Saturday, July 4, 2009

I ran the 2009 Sauvie Island Marathon and all I got was pain.

These dramatic bottom and top views of my fresh new blood blister are only the first entries in the cavalcade of pain that was my experience of today's Sauvie Island Marathon, which I completed in a time of 3:26:06 (7:52 min/mi pace).

The cavalcade's second and most loathsome entry is how this is precisely five minutes, seven seconds slower than I wanted, and number three would be today's proximate cause of the failure -- an emerging classic on this precious, precious blog -- cramps. Cramps took my left calf out of the effort somewhere in mile 19, converting those last 7 miles into a mix of futility, physical pain, and the emotional distress associated with the growing recognition that I would not reach my goal. There was also no small emotional distress from the recognition that mile 19 through 26.2 of a hot-day marathon is a terrible time to try to improvise a fast running stride that doesn't require the left calf.

Number four is a top candidate for secondary cause -- the sun. This is a flat marathon, but also a very sun-exposed one, and today in Portland has been hot, cloudless, and bright since sunrise -- I can assure you this is so, as I watched it ascend over the fields of Sauvie Island not long before the race began, and felt it drain me for several hours thereafter.

Suffice to say that for all the preparation and training I poured into this particular marathon, I did not fully account for the sun and heat. I'm not sure how I could have done so since the sun rarely shows itself prior to right about this time of year, and these last few days have been the year's hottest.

If that sounds like an excuse, please know that I make no excuse. I failed.

Sigh. The outcomes weren't all bad, I suppose. For starters, I came home with a medal and a commemorative bib:

I don't feel good about my result, but I cannot fault my effort. I tried very hard, and even over those last miles, when cramping was becoming more frequent and I realized the goal was receding from my grasp, I did not give up. I continued to run, hobble, and should it have been necessary, crawl forward, and do so with as much speed as I could muster. I worked to convince myself that maybe, just maybe, my timekeeping was off and that I still could make my goal -- delusions have their momentary purposes. Even as I rounded that last corner and saw the official clock with its bleak readout, I continued with maximum effort to the last inch.

My thanks go out to the many volunteers who lined the course with offerings of water and foul-tasting but effective nutritional booster pastes, who thus endured the same unremitting sun as we runners did without even the chance at "the thrill of victory."

To the race organizers: thank you for putting this together, and for giving out non-white event shirts. Brown! I love it! That the shirts sold out should give you a clarion signal that "unconventional" t-shirt colors are a good and welcome thing. How about orange next year? Perhaps a nice shade of yellow? There are many shades of green and blue unexplored in this connection. Also, purple is so underrated.

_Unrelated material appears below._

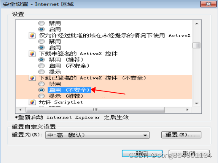The height and width of the screenshot is (163, 218).
Task: Click the 确定 button
Action: click(142, 153)
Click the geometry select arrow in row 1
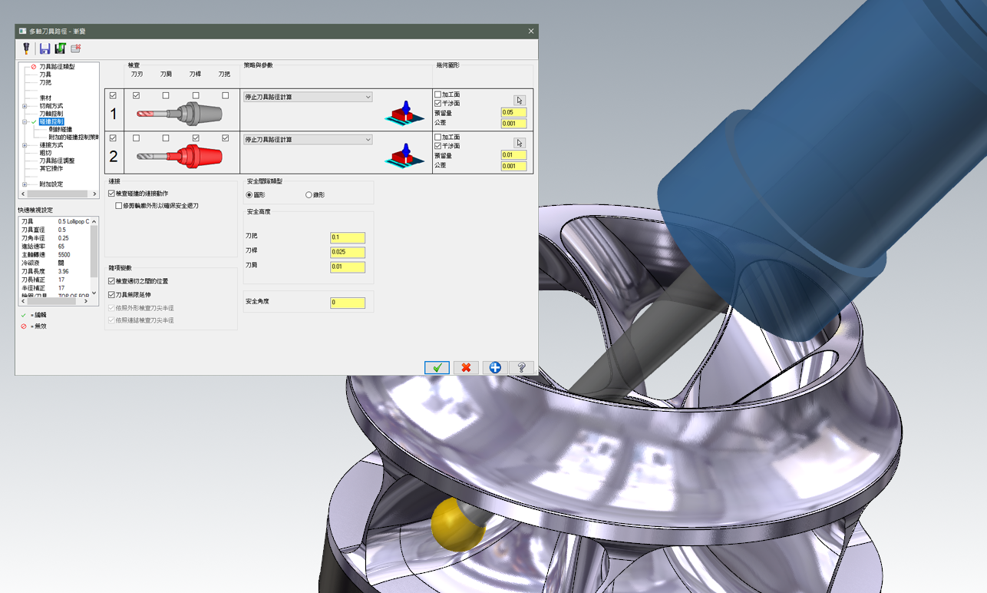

I offer thanks also to the people who live and work on Sauvie Island, who so patiently endured the traffic hassles and overall strain of ~2000 runners and hundreds more volunteers, spectators, and hangers-on.

Last but not least, to the woman who offered passing runners a spray from her hose as we passed along Sauvie Island Road around mile 16 or so: you are like a new grandmother to me and I love you.


Zennalathas said...

Those pictures have convinced me to never run anywhere ever again...

Anonymous said...

Well, I don't think I am old enough to be your Grandmother (still under fifty)but you are more than welcome for the spray from my hose.

Dale said...

Anon, you make a good and fair point. As I remember it, hazily as I do, I don't have a clear idea of how old or young you looked. I was rather busy cultivating a blister and working up a fabulous cramp.

My apologies for overstating things where I had no business doing so.

At *my* age, I should know better than to make confident declarations about women's ages unless I'm looking directly at their official ID papers -- and have a darn good reason to be making the declarations (and looking at the papers).

All that aside, above all, and quite seriously and sincerely -- thank you!

Anonymous said...

Your more than welcome. If the route comes by my lavender farm next year - I'll be there with my hose.

Anonymous said...

I also ran it this year and I think the biggest problem (other than the heat, which we unfortunately cannot control) was the stupid 300m of loose gravel road with a sharp turnaround...I think that slowed a lot of people down. hope you've healed by now

Dale said...

Anon, good point. I do recall a bit of a gravel-related worry added to the day's miseries. It wasn't my top-ranking concern, but yes, I do agree with you -- gravel is not good, especially when you're already so shaky and exhausted from the overall effort.